- **WHAT NEEDS TO BE DONE**
Quote the whole listing word for word, please.

- **DATA RECORDS**
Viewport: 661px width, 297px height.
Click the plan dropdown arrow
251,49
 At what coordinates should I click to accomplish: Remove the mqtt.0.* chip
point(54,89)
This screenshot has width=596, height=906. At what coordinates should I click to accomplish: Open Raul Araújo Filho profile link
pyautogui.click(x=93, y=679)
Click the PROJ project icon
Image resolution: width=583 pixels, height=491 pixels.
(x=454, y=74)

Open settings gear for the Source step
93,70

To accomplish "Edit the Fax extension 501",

- **WRITTEN ANSWER**
Viewport: 661px width, 297px height.
Click the plan dropdown arrow
251,49
 At what coordinates should I click to accomplish: Remove the mqtt.0.* chip
point(54,89)
This screenshot has width=596, height=906. At what coordinates should I click to accomplish: Open Raul Araújo Filho profile link
pyautogui.click(x=93, y=679)
Click the PROJ project icon
Image resolution: width=583 pixels, height=491 pixels.
(x=454, y=74)

Open settings gear for the Source step
93,70

To accomplish "Edit the Fax extension 501",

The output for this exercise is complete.